1.4 The Action Plan also takes account of the responses to the consultation document Better Coronary Heart Disease and Stroke Care launched in July 2008, and the outputs from the consultative event held in Glasgow in December 2008, which was attended by 150 people with a personal or a professional interest in these conditions.

1.5 As a result of the consultative process, the Action Plan has been extended beyond the traditional view of CHD, by including heart failure and inherited cardiac conditions. In order to reflect that wider perspective, the Action Plan refers where appropriate to 'heart disease' rather than ' CHD'.

1.6 The Action Plan needs to be set in the context of a range of other policies and strategies, such as:

  • the generic work on the management of long term conditions, including Gaun Yersel!, the national strategy for self management of long term conditions produced by the Long Term Conditions Alliance Scotland;
  • the Long Term Conditions Action Plan;
  • Equally Well;
  • inequalities-targeted high-risk primary prevention, 'Keep Well';
  • 'Life Begins …' checks;
  • Early Lives;
  • Better Together;
  • Partnership Improvement and Outcomes;
  • Healthy Working Lives;
  • the Delivery Framework for Adult Rehabilitation;
  • the disability strategy and the Scottish Vision Strategy;
  • Towards a Mentally Flourishing Scotland;
  • the community empowerment plan;
  • Living and Dying Well, a National Action Plan for Palliative and End of Life Care in Scotland;
  • the National Performance Framework.

1.7 The Scottish Government has set out an ultimate 'Purpose' which unites public services across Scotland and requires them to work in partnership to deliver sustainable economic growth and opportunity for everyone in Scotland to flourish. NHSScotland has a key role in supporting this, particularly through the underpinning requirement to provide services which will enable people in Scotland to live healthier, longer lives. Better Health, Better Care (Scottish Government, 2007) set out the action plan for NHSScotland which is intended to deliver this outcome. Increasingly, this will be focussed on the priority of raising the quality of NHSScotland healthcare services to world-leading levels.

1.8 A new Healthcare Quality Improvement Strategy is being developed to create a clear vision and focus for the range of improvement work already being driven forward across NHSScotland.
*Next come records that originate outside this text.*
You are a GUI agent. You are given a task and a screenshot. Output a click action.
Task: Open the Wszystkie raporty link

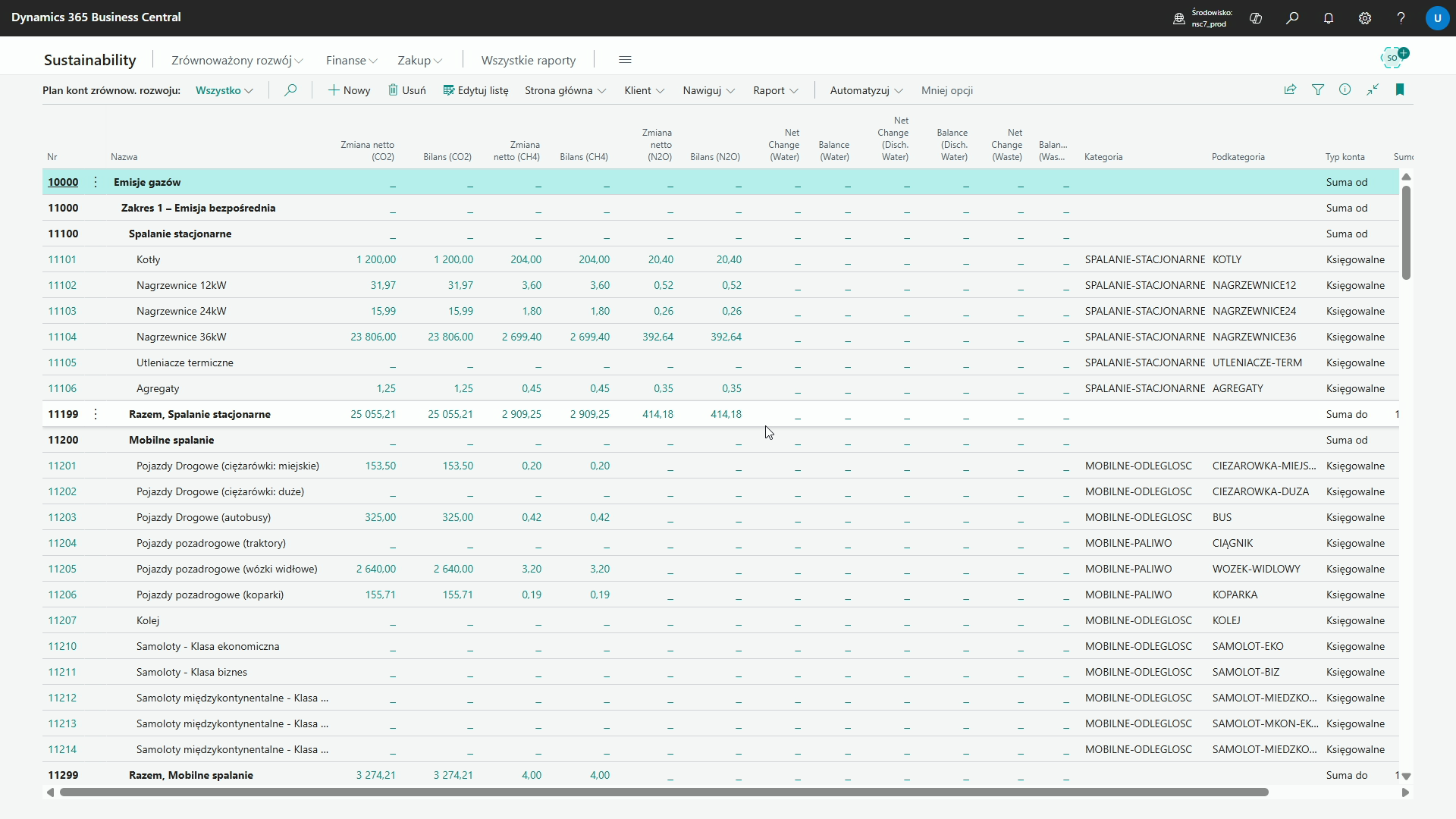point(529,60)
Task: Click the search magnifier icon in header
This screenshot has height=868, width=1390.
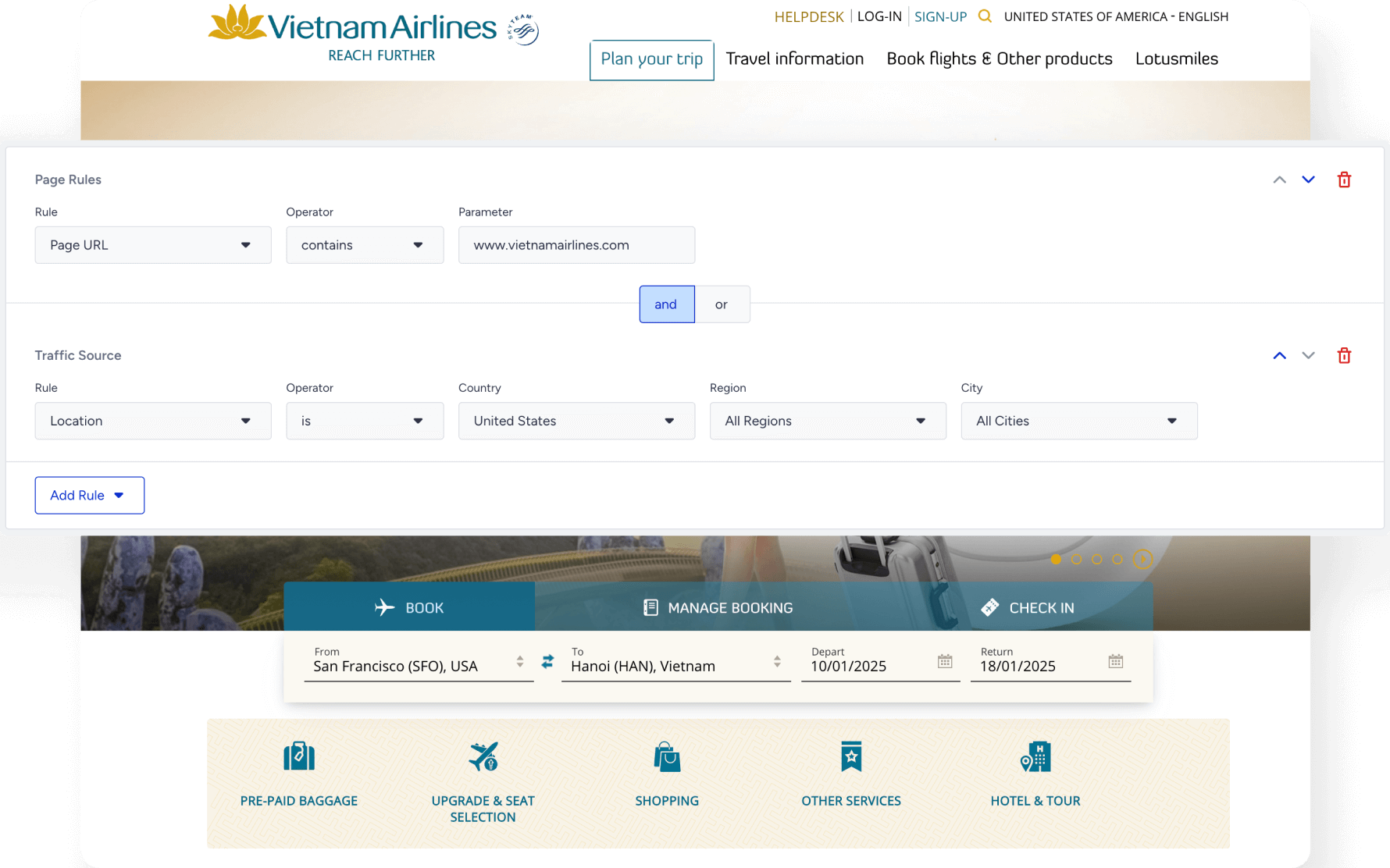Action: coord(985,16)
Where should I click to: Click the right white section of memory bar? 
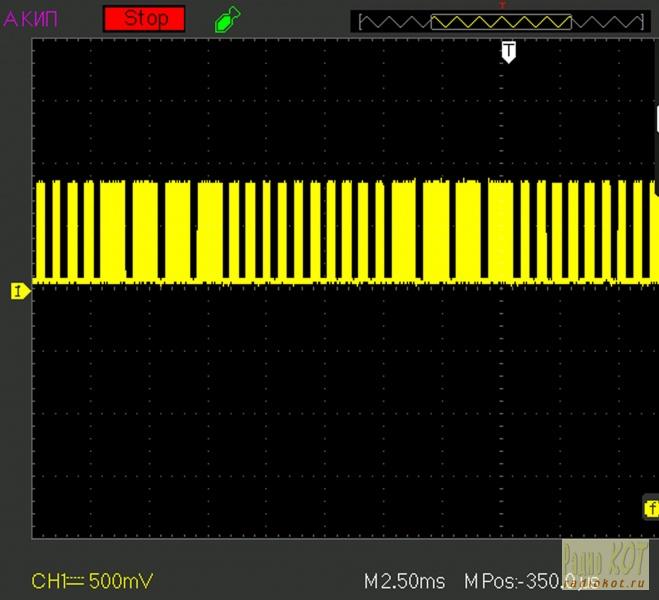click(607, 21)
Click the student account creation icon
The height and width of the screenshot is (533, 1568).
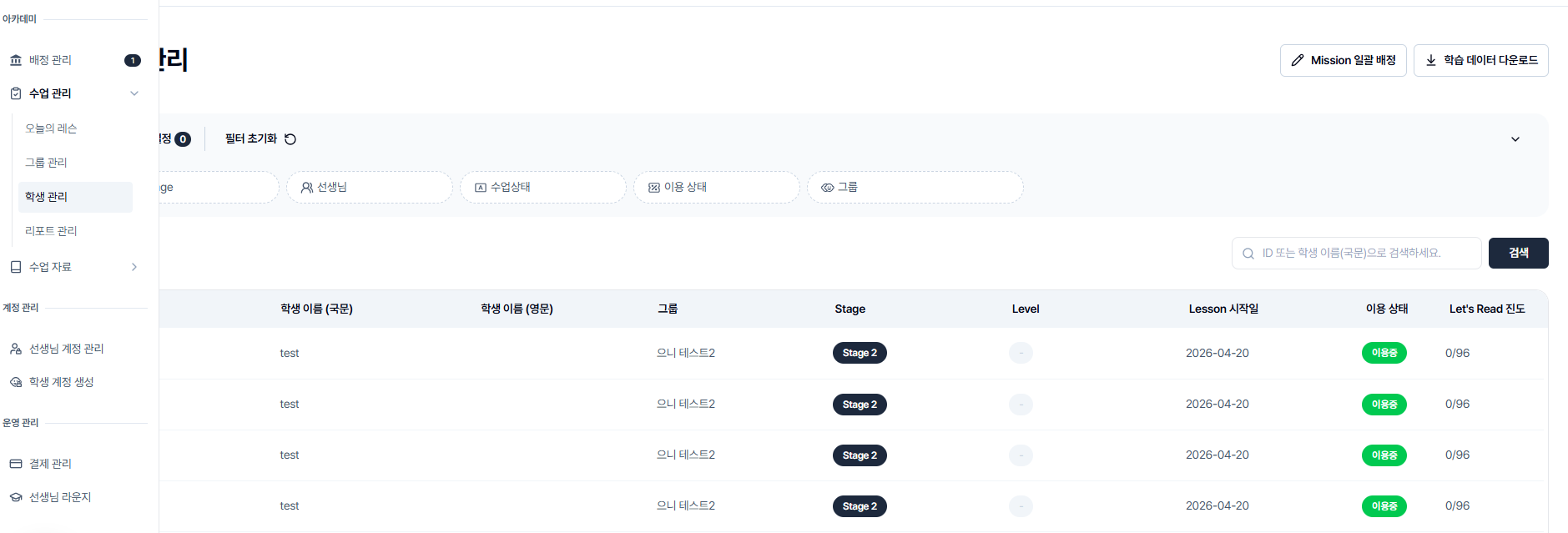pos(16,382)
The proposed approach will support the six dimensions of quality:

Patient centred

providing care that is responsive to individual patient preferences, needs and values and assuring that patient values guide all clinical decisions

Safe

avoiding injuries to patients from care that is intended to help them

Effective

providing services based on scientific knowledge

Efficient

avoiding waste, including waste of equipment, supplies, ideas, and energy

Equitable

providing care that does not vary in quality because of personal characteristics such as gender, ethnicity, geographic location or socio-economic status

Timely

reducing waits and sometimes harmful delays for both those who receive care and those who give care

Source: Institute of Medicine

1.9 One of the key drivers of healthcare quality is patient-centred services. The Scottish Government is currently pursuing a range of approaches across NHSScotland which will increasingly focus the development and delivery of healthcare services around each individual's preferences and requirements. These approaches include the work in train to develop a 'mutual' NHS. Establishing and communicating patients' rights, expectations and responsibilities is a major strand of this approach. Another strand is the Better Together programme which is gathering evidence on what people in Scotland expect of their NHS. It will then measure people's actual experience of healthcare services, producing information which will in turn inform action to improve services. We will ensure that that work aligns with the actions set out in this Action Plan.